La population lui apporta son ferme soutien aux luttes  : 70 % se déclarait en faveur des revendications étudiantes, telles que la gratuité de l’éducation supérieure et le renforcement de l’éducation publique. Si les mobilisations n’ont pas réussi à transformer le système éducatif, quelques réformes importantes, mais toujours insuffisantes, ont été mises en place. Outre ces réformes, la vague de mobilisations a apporté des nouvelles formes d’organisation au sein du mouvement social et l’apparition d’un nouveau sujet politique.

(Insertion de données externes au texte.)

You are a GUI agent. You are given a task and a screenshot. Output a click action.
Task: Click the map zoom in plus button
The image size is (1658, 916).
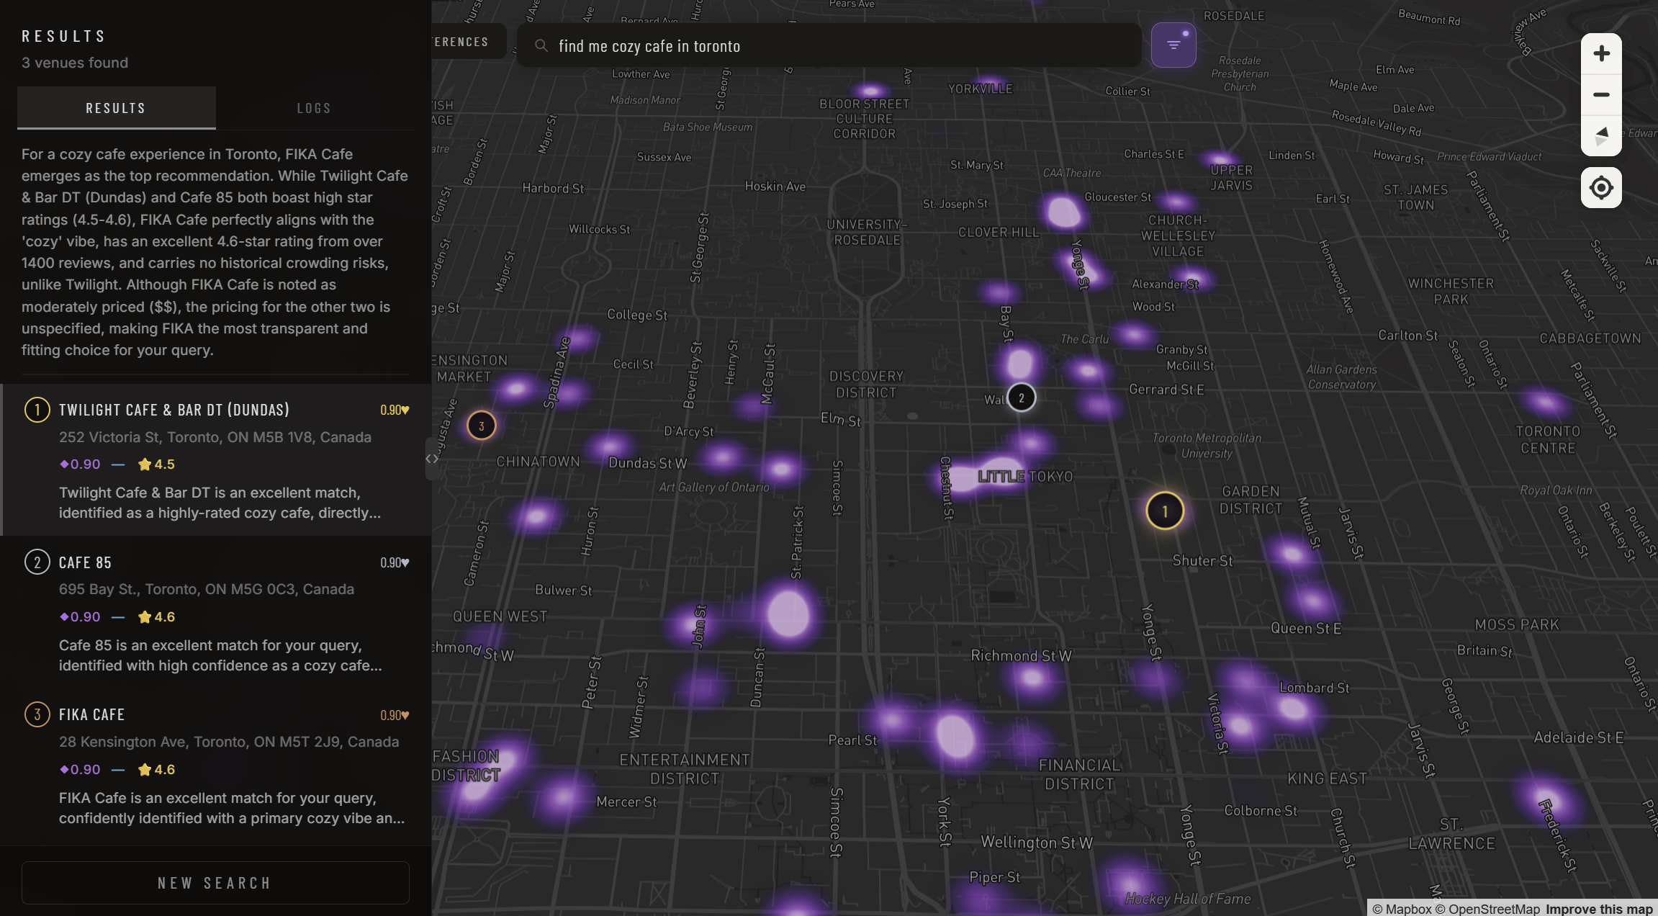point(1601,53)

C’est dans ce contexte de mobilisation que la «  nouvelle gauche  » a réussi à s’organiser et se faire remarquer par les médias et la population. Les jeunes directions étudiantes, devenu.es figures publiques, ont pris la tête du renouvellement politique, créant ou renforçant les mouvements «  nouvelle gauche citoyenne  » que l’on connaît aujourd’hui. En 2016, une bonne partie de ces mouvements ont convergé dans le Frente Amplio (FA) qui, d’après sa déclaration de principes, se bat pour «  un Chili pour tous et toutes, respectueux de l’environnement, où les droits sociaux soient la base d’une démocratie pleine  », à quoi ils ajoutent qu’«  une société de droits ne sera possible que par le dépassement du modèle économique néolibéral  ». C’est la thèse de la «  rupture démocratique  » qui, grosso modo, dénonce une contradiction insurmontable entre démocratie et néolibéralisme. En ce sens, ils reconnaissent l’impossibilité de changer le système néolibéral de l’intérieur mais ils pensent qu’une démocratie ne sera pas possible que si les «  enclaves autoritaires  » installées par la dictature sont supprimées.

Leur stratégie est donc de créer les conditions d’un débordement démocratique des institutions néolibérales par la combinaison d’actions gouvernementales et de mobilisations sociales. Derrière cette idée, il y a la substitution de la catégorie de classe sociale par les concepts de citoyens et de citoyenneté. Certes, les deux mouvements communistes libertaires qui font partie de la coalition, Socialismo y libertad et Izquierda libertaria, continuent de parler de classes sociales mais pour la plupart du FA le modèle de sujet politique reste le mouvement étudiant, véritable mythe moderne de cette nouvelle gauche. Ils voient dans les jeunes mobilisé.es la cristallisation des contradictions du système, ce qui est pour le moins douteux. Même si en 2011 des positions radicales se sont exprimées, la demande générale visait plutôt l’accès au marché du travail via un accès égalitaire à l’éducation supérieur, ce qui impliquait une réforme du système scolaire.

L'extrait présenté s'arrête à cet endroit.